Wright State trustees slashed more than $30 million from the school’s fiscal year 2018 budget in June 2017 in an attempt to begin correcting years of overspending. Those cuts ended up not being enough, and by the close of FY 2018, Wright State had reduced spending by around $53 million.

In June, trustees approved a FY 2019 budget that predicted another $10 million decline in revenue.

Though Edwards and chief business officer Walt Branson said an online expansion would be focused on addressing student demand, they acknowledged it would likely boost enrollment and in turn revenue. But there would also likely be increased costs for new staff, they said.

“We would treat it like other investments,” Branson said. “If we see programs and business growing, we would add faculty in those areas.”

WSU leaders also see an expansion of online classes as a way to provide more access to students who otherwise may not take a class because it doesn’t fit their schedule.

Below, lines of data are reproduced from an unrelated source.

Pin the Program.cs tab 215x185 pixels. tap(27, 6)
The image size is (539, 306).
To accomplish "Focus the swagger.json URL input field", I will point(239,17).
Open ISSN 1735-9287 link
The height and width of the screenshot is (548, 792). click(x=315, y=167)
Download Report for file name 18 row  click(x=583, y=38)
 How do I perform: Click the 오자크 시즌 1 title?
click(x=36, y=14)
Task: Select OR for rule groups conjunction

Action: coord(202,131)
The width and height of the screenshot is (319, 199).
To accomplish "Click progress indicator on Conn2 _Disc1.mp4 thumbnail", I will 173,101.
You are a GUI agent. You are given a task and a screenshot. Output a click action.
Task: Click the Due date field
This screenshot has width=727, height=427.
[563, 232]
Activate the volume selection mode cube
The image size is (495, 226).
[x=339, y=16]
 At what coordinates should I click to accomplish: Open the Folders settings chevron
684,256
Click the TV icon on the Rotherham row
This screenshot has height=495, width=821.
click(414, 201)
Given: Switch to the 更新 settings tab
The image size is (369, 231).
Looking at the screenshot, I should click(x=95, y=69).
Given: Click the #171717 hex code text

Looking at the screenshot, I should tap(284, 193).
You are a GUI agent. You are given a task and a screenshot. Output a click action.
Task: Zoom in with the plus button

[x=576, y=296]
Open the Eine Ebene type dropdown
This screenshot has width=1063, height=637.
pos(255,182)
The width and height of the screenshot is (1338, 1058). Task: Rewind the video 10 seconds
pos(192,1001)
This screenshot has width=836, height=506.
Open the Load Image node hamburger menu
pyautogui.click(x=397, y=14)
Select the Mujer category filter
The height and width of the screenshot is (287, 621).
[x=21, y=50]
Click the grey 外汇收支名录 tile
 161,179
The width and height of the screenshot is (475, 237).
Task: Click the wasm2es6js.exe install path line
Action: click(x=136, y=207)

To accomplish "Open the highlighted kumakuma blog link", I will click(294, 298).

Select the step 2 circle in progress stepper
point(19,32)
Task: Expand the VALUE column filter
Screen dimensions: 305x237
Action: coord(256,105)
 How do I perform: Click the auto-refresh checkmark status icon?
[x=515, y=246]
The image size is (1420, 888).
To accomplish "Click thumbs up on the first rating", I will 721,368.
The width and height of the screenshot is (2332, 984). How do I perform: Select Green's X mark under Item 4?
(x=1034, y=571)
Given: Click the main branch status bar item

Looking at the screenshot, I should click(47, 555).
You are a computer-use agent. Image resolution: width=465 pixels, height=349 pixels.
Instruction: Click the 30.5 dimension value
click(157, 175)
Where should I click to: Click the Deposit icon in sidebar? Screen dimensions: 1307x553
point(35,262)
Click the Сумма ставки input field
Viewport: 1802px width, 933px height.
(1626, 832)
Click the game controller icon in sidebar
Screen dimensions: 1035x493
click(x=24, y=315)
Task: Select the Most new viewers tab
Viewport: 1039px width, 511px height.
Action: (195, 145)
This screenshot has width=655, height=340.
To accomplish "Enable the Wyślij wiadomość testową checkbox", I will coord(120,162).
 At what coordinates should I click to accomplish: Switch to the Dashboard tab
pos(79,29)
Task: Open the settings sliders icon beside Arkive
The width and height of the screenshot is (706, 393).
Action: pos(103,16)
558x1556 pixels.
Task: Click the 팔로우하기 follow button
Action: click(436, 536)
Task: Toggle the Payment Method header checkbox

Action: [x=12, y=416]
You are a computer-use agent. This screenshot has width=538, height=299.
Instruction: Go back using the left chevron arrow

Ivan Mallett, a junior at Wright State who is also a member of the United States Army National Guard, said he would try to take classes online even if he’s deployed to another country.

“If I get deployed or something, I can definitely take a few online courses,” Mallett said. “The first time I was deployed, I didn’t really know about the online opportunities, and honestly … I didn’t really have good enough internet quality to take them. But, since then if I get deployed, I can take two or three online courses while I’m overseas.”

It’s that kind of flexibility WSU leaders hope will allow the university to better retain and graduate students on time. It also presents the possibility for Wright State to attract more students from Columbus and Cincinnati who may have heard of WSU but don’t want to drive an hour to campus every few days, Branson said.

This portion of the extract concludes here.